Reproduce everything in the records below from the line containing "click on batting" down to the line containing "Looking at the image, I should click on (51, 97).", leaving out any pictures.

________

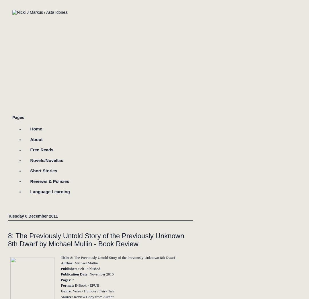 This screenshot has width=309, height=299. Describe the element at coordinates (66, 291) in the screenshot. I see `'Genre:'` at that location.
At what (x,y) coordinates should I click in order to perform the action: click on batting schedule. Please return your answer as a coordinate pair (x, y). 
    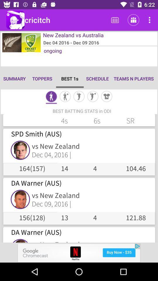
    Looking at the image, I should click on (51, 97).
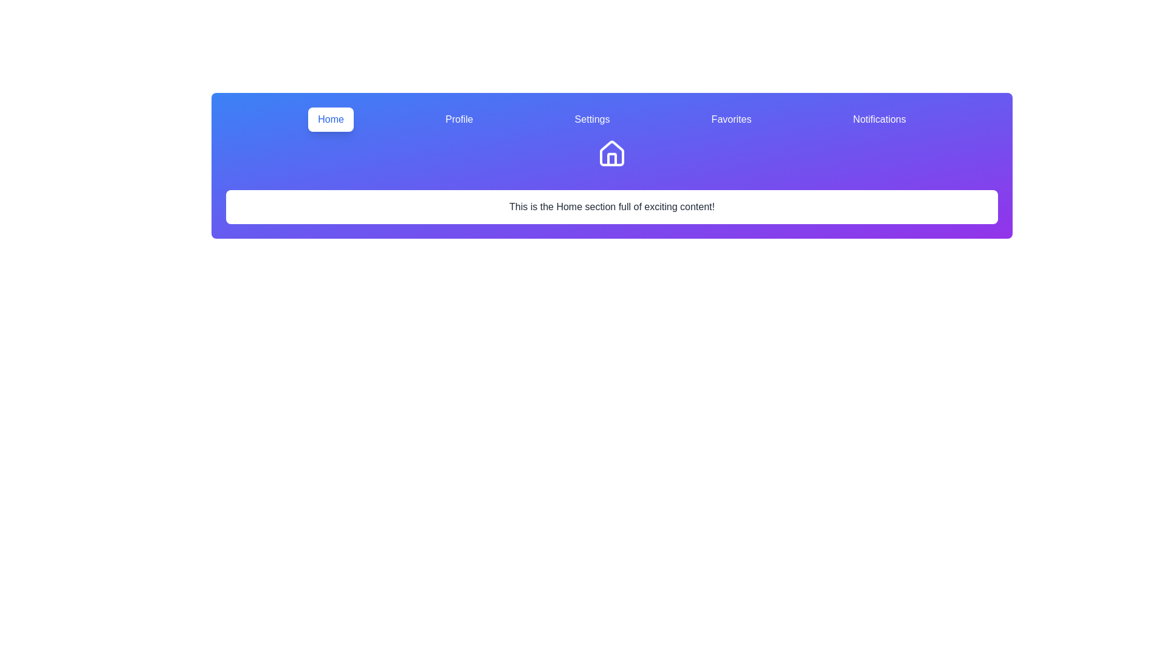 The height and width of the screenshot is (656, 1167). Describe the element at coordinates (592, 119) in the screenshot. I see `the 'Settings' button, which is a rectangular button with white text on a transparent background, located in the horizontal navigation bar as the third button among five total buttons` at that location.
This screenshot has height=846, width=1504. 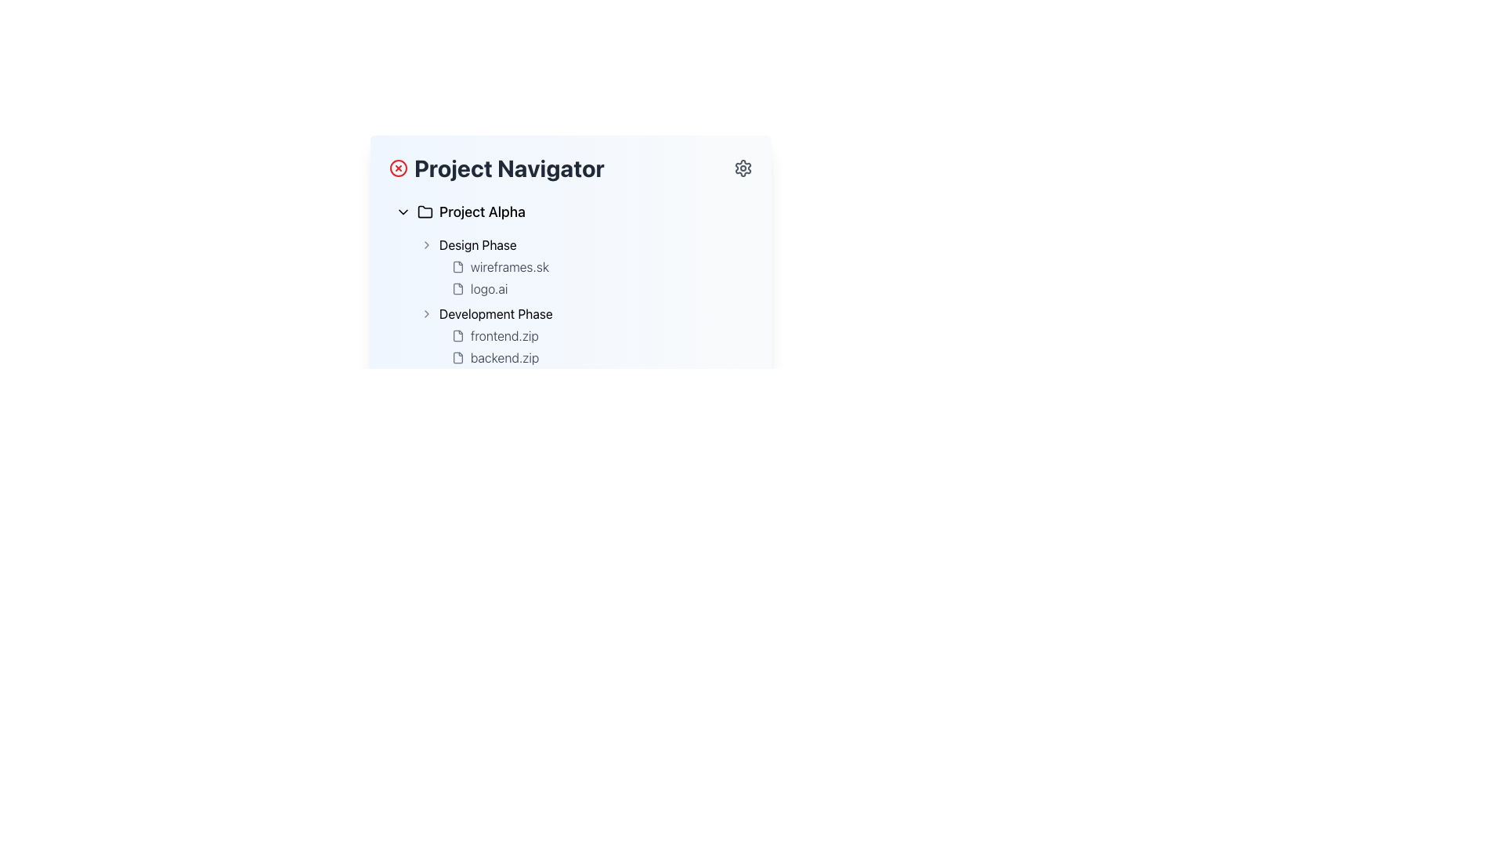 I want to click on the icon representing the file 'logo.ai', which is the first element, so click(x=457, y=289).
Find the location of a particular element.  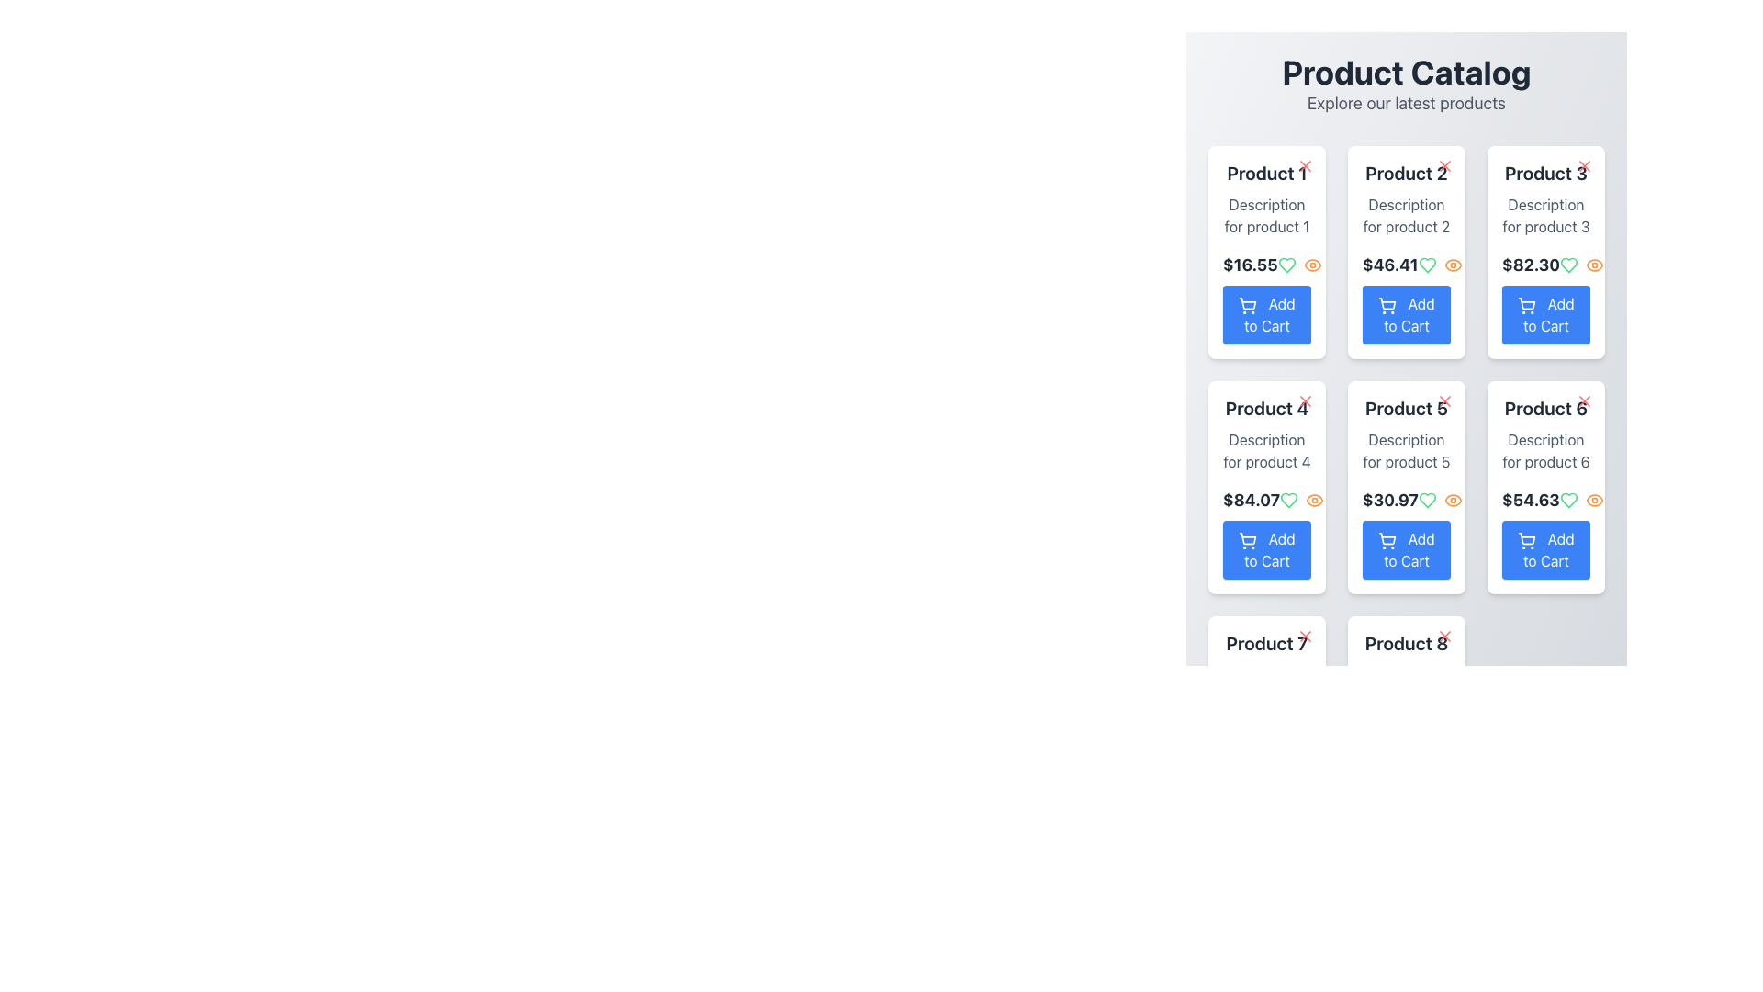

the 'Add to Cart' button represented by the decorative icon in the fifth column and second row of the product grid is located at coordinates (1388, 539).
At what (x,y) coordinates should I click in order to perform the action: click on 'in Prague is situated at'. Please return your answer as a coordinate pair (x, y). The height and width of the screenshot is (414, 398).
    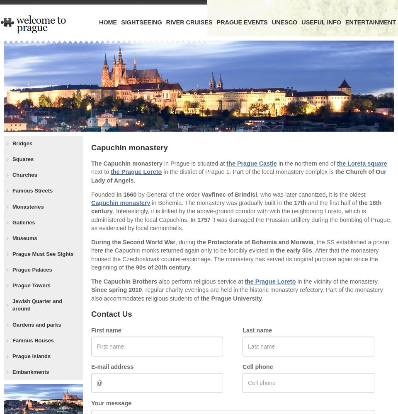
    Looking at the image, I should click on (194, 164).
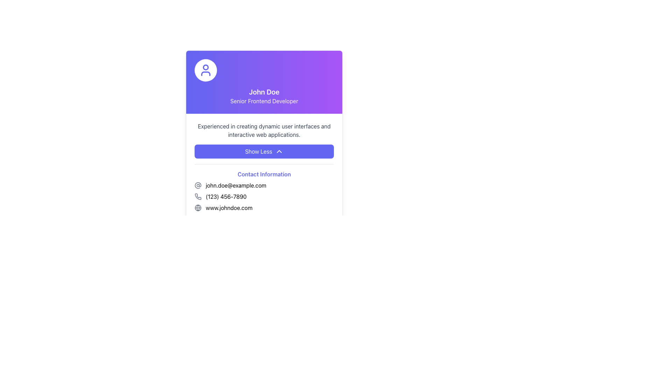 The image size is (672, 378). What do you see at coordinates (264, 201) in the screenshot?
I see `the website link in the contact information section below the 'Show Less' button` at bounding box center [264, 201].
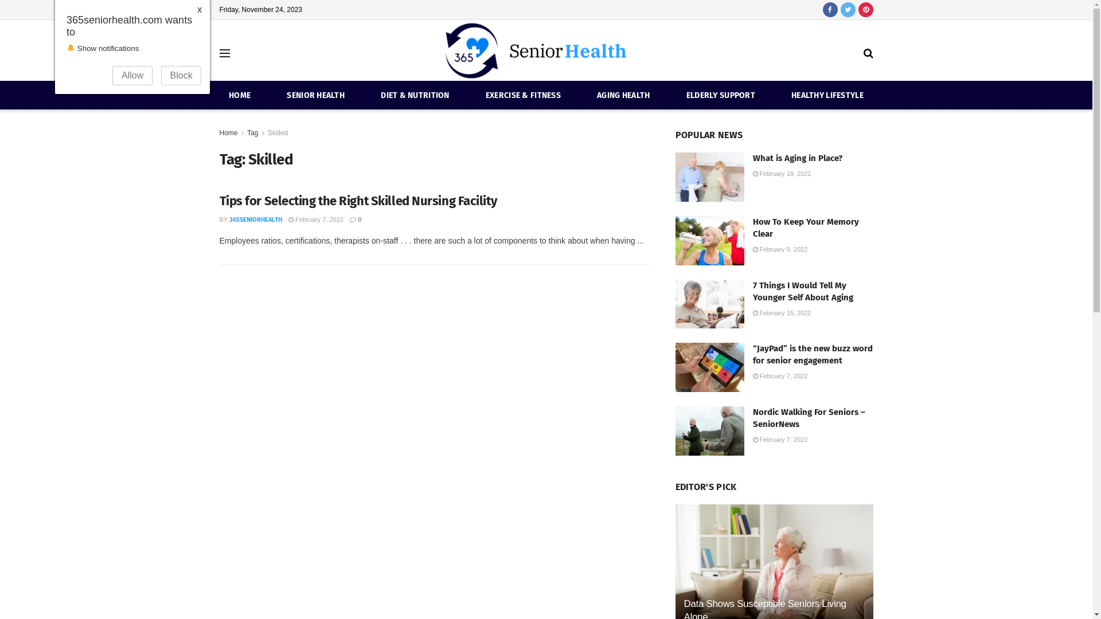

________

FINISHED ANSWER.
At what (x,y) coordinates should I click in order to perform the action: click on batting schedule. Please return your answer as a coordinate pair (x, y). 
    Looking at the image, I should click on (51, 97).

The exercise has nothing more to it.